====== Texte extrait ======

Outre la collection de faïence de Matzendorf, qui n’est comparable qu’à celle du Musée d’Histoire d’Olten, le musée Blumenstein possède quatre plats en faïence, peints en bleu, provenant de l’atelier du fabricant de poêles Urs Johann Wysswald de Soleure, qui ont été acquises en 1962 et 2005 (MBS 1962.14 ; MBS 1962.13 ; MBS 1962.12 ; MBS 2005.49). Même si ces plats sont le fruit d’un atelier qui, sinon, fabriquait des poêles en faïence, ce sont des produits d’une qualité étonnante, uniques dans l’histoire de la faïence suisse de la première moitié du 18ème siècle. Ces quatre plats constituent donc un véritable trésor pour le Musée !

====== Jeu d'entrées ======

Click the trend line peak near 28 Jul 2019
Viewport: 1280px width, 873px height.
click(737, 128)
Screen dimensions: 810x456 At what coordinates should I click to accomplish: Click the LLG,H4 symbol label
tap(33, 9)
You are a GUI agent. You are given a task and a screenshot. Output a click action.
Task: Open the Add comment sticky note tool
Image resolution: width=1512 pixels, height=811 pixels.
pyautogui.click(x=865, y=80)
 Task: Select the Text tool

======
====== Jeu d'entrées ======

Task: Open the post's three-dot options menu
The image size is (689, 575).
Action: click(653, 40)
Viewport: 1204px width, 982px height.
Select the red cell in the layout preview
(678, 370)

======

À faire
1. Selon le texte sur la faïence du musée Blumenstein, en quelles années les quatre plats peints en bleu ont-ils été acquis ?
2. Recopiez le passage du texte sur la faïence du musée Blumenstein qui commence aux mots « Outre la collection » et s'arrête après les mots « pour le Musée ! ».
3. Poursuivez le texte sur la faïence du musée Blumenstein à partir de sa dernière phrase.
Vous n'avez pas besoin des entrées.

Réponses dans l'ordre
1. En 1962 et en 2005.

2.
Outre la collection de faïence de Matzendorf, qui n’est comparable qu’à celle du Musée d’Histoire d’Olten, le musée Blumenstein possède quatre plats en faïence, peints en bleu, provenant de l’atelier du fabricant de poêles Urs Johann Wysswald de Soleure, qui ont été acquises en 1962 et 2005 (MBS 1962.14 ; MBS 1962.13 ; MBS 1962.12 ; MBS 2005.49). Même si ces plats sont le fruit d’un atelier qui, sinon, fabriquait des poêles en faïence, ce sont des produits d’une qualité étonnante, uniques dans l’histoire de la faïence suisse de la première moitié du 18ème siècle. Ces quatre plats constituent donc un véritable trésor pour le Musée !

3.
Dans le petit groupe des terres cuites engobées sous glaçure, il y a quatre objets qui méritent une mention spéciale, tout d’abord l’écritoire (MBS 1933. 9) de 1758 de Jakob Bannier, potier à Oberwil, dans le district d’Arlesheim, canton de Bâle-Campagne, à 5 km du centre de Bâle, comportant des inscriptions gravées qui permettent d’identifier d’autres céramiques du Musée d’Art et d’Histoire de Neuchâtel (MAHN AA 1470) et du Musée d’Histoire d’Olten (HMO 8227), ainsi que trois assiettes de Christian Matthys de Heimberg portant les dates de 1865 et de 1872, dont une signée par le potier lui-même (MBS 1920.139 ; MBS 1920.138 ; MBS 1920.140). Avant cet inventaire du Musée Blumenstein, on ne connaissait, de cet atelier de poterie, qu’une seule pièce qui se trouve toujours au Musée des Cultures de Bâle (MKB VI-3919).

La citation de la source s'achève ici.